---------- Extrait choisi
4. SERRAGE TRANSVERSE FINAL (fig. 2 c). - Les mouvements est-ouest de la phase ponto-pliocène sont spécialement développés au Nord de Digne. A Barrême on peut leur attribuer le plissement en grandes cuvettes synclinales Nord 160° qui affecte toutes les assises jusqu'au Tertiaire le plus récent (Aquitanien - Burdigalien ?); le basculement de ces couches, qui atteint sur les deux flancs une valeur voisine de 45°, permet d'apprécier les modifications subies par les structures plus anciennes: sur le flanc ouest du synclinal de Clumanc - Barrême les axes des plis est-ouest sont devenus fortement plongeants, leurs surfaces de chevauchement très redressées dans leurs parties profondes, et les décrochements du faisceau du Poil renversés jusqu'à prendre localement un pendage ouest marqué; sur le flanc est par contre, les surfaces de décrochement sont devenues chevauchantes vers l'Ouest et les zones de marnes et de gypse (abondantes respectivement surtout au Nord et au Sud de Gévaudan) ont été écrasées et se sont déversées vers l'ouest, transformant en chevauchement dans leur partie haute des cassures subverticales en profondeur (accident de Gévaudan - Taulanne notamment). Au Nord-Ouest de Barrême le développement vers le Nord du chevauchement de Digne semble avoir les mêmes relations avec le grand faisceau de décrochements du Poil qui disparaît en tunnel précisément sous le chevauchement naissant, au nord-est de Chabrières: ceci n'est pas une coïncidence puisque de toute façon la limite entre la masse chevauchante et son autochtone se situe exactement comme celle des deux compartiments décrochés le long de la ligne de faiblesse paléogéographique de la limite orientale de la &laqno; dorsale du Lias réduit ».
CONCLUSIONS.-Comme en Dévoluy méridional nous obtenons un schéma évolutif qui repousse à une étape tardive les mouvements est-ouest et qui porte à voir dans les accidents méridiens actuellement chevauchants l'effet de la déformation d'un ancien système de fractures coulissantes. Il s'avère notamment que les chevauchements de Digne correspondent à une sorte de vaste collapse formé tardivement par plissement vers l'Ouest des parties les plus hautes de la lèvre orientale du dispositif de fractures du Poil, qui constitue leur enracinement. La célèbre charnière anticlinale de Norante que l'on présente classiquement comme l'accident par lequel s'amortit ce chevauchement vers le Sud peut difficilement avoir joué ce rôle car elle est trop transverse aux déplacements et s'intègre en réalité à une famille de plis d'age antérieur.
--------------------
Consigne
Recopiez le passage de l'extrait sur les chevauchements de Digne qui va de "CONCLUSIONS.-Comme en Dévoluy" jusqu'à "plis d'age antérieur.", en substituant "effondrement" à "collapse". Les enregistrements proviennent d'une autre source que l'extrait.
---------- Enregistrements affichés
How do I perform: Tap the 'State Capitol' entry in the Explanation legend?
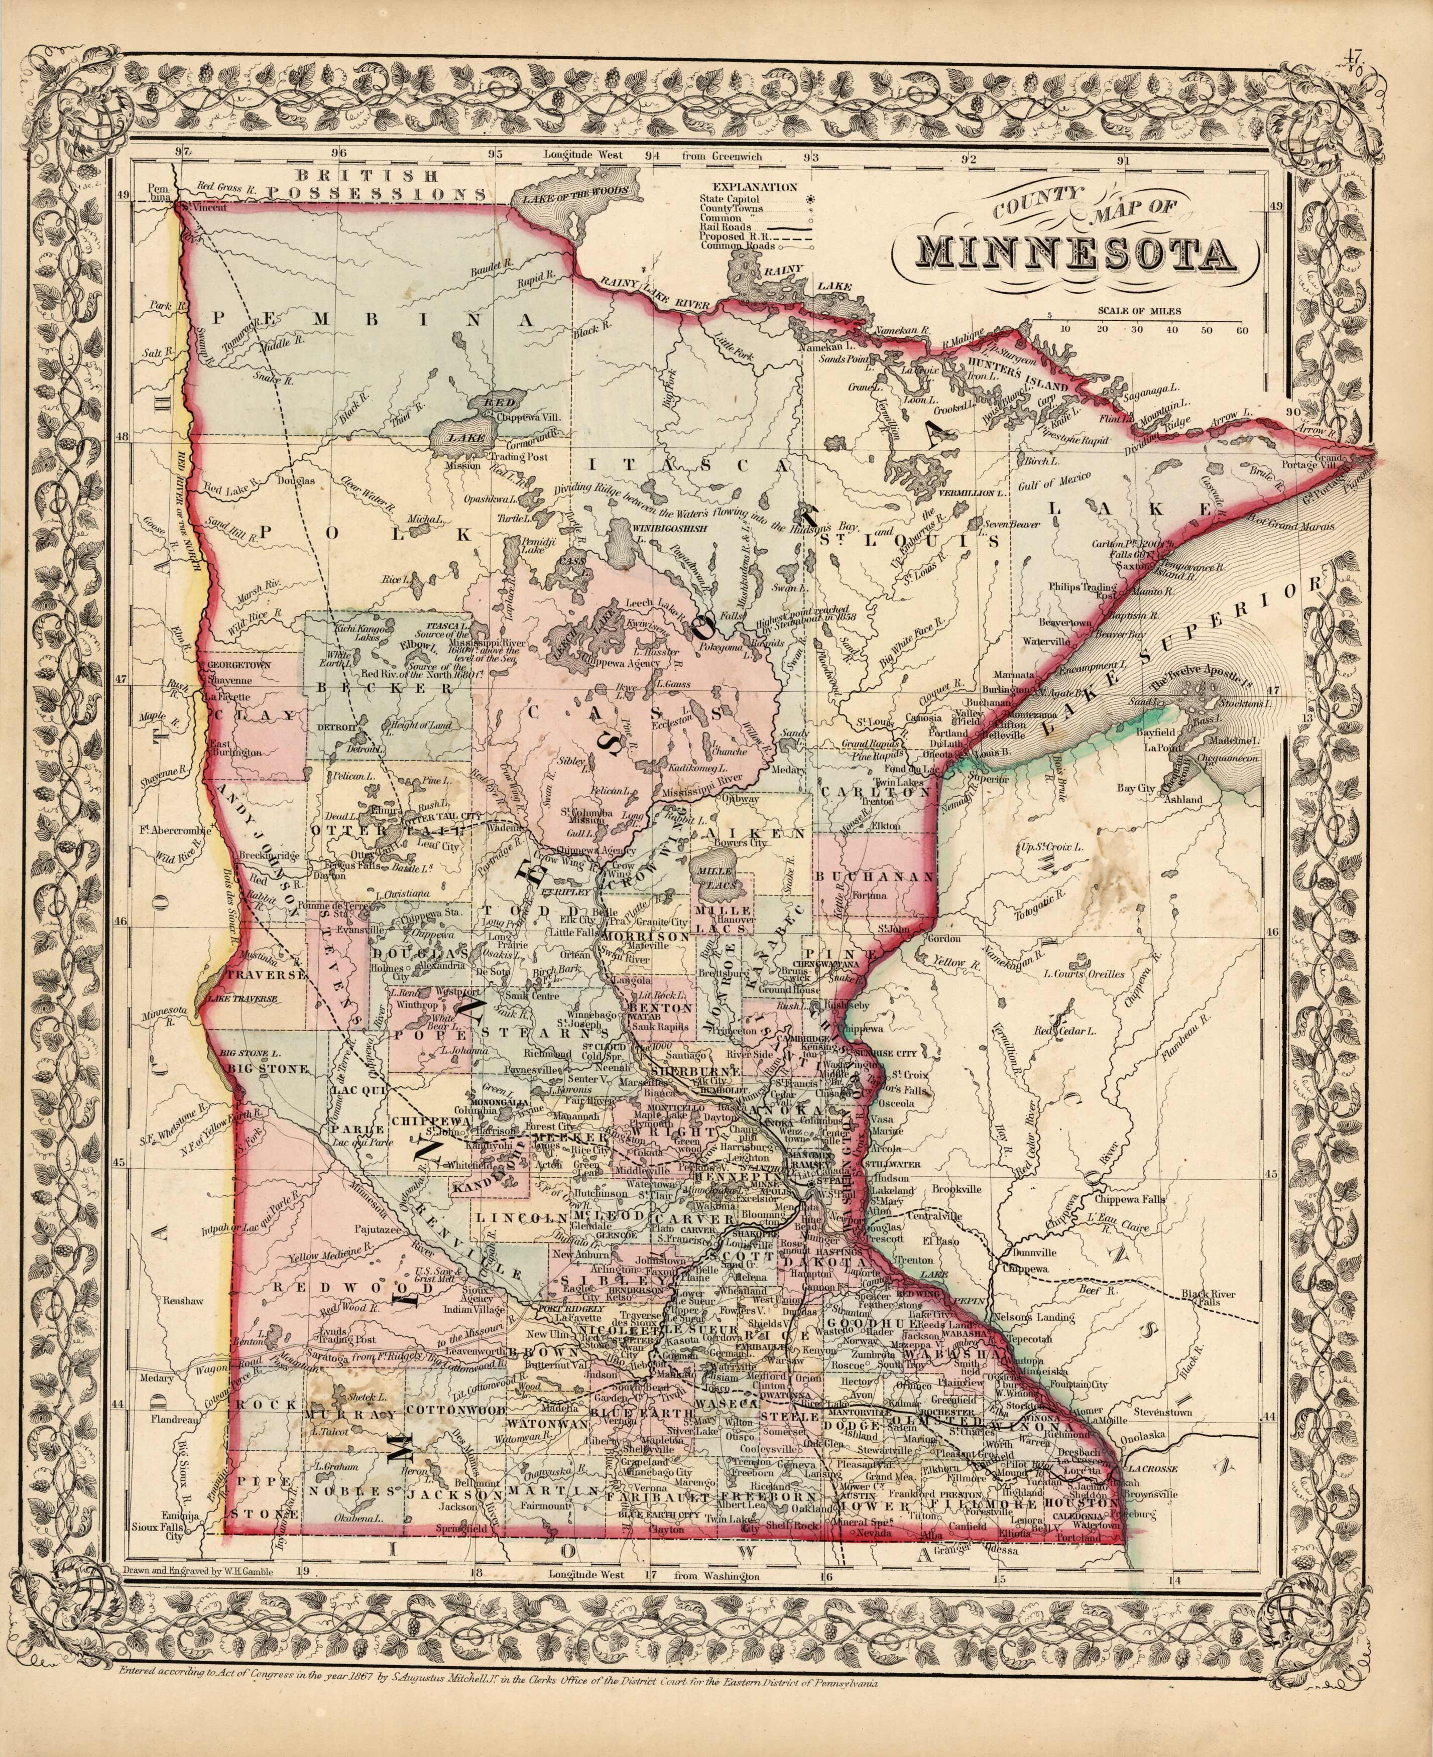[x=731, y=199]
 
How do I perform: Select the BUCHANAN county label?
[x=875, y=876]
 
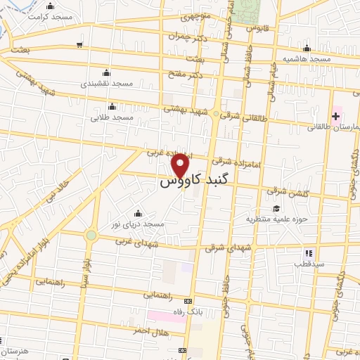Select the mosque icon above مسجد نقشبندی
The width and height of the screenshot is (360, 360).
[x=105, y=72]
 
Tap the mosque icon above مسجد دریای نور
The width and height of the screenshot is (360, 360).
[x=137, y=213]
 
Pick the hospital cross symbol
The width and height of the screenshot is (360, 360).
[x=335, y=115]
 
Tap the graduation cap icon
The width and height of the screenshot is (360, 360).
[x=276, y=208]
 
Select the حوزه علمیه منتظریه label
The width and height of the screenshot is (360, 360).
[x=268, y=219]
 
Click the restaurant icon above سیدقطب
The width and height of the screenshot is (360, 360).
[x=308, y=253]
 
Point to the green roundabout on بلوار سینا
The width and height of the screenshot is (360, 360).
[x=91, y=235]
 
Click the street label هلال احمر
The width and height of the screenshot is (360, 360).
[x=151, y=331]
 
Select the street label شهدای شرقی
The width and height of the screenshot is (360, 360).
[x=223, y=248]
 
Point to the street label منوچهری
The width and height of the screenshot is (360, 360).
[x=200, y=15]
--------------------
Corrigé
CONCLUSIONS.-Comme en Dévoluy méridional nous obtenons un schéma évolutif qui repousse à une étape tardive les mouvements est-ouest et qui porte à voir dans les accidents méridiens actuellement chevauchants l'effet de la déformation d'un ancien système de fractures coulissantes. Il s'avère notamment que les chevauchements de Digne correspondent à une sorte de vaste effondrement formé tardivement par plissement vers l'Ouest des parties les plus hautes de la lèvre orientale du dispositif de fractures du Poil, qui constitue leur enracinement. La célèbre charnière anticlinale de Norante que l'on présente classiquement comme l'accident par lequel s'amortit ce chevauchement vers le Sud peut difficilement avoir joué ce rôle car elle est trop transverse aux déplacements et s'intègre en réalité à une famille de plis d'age antérieur.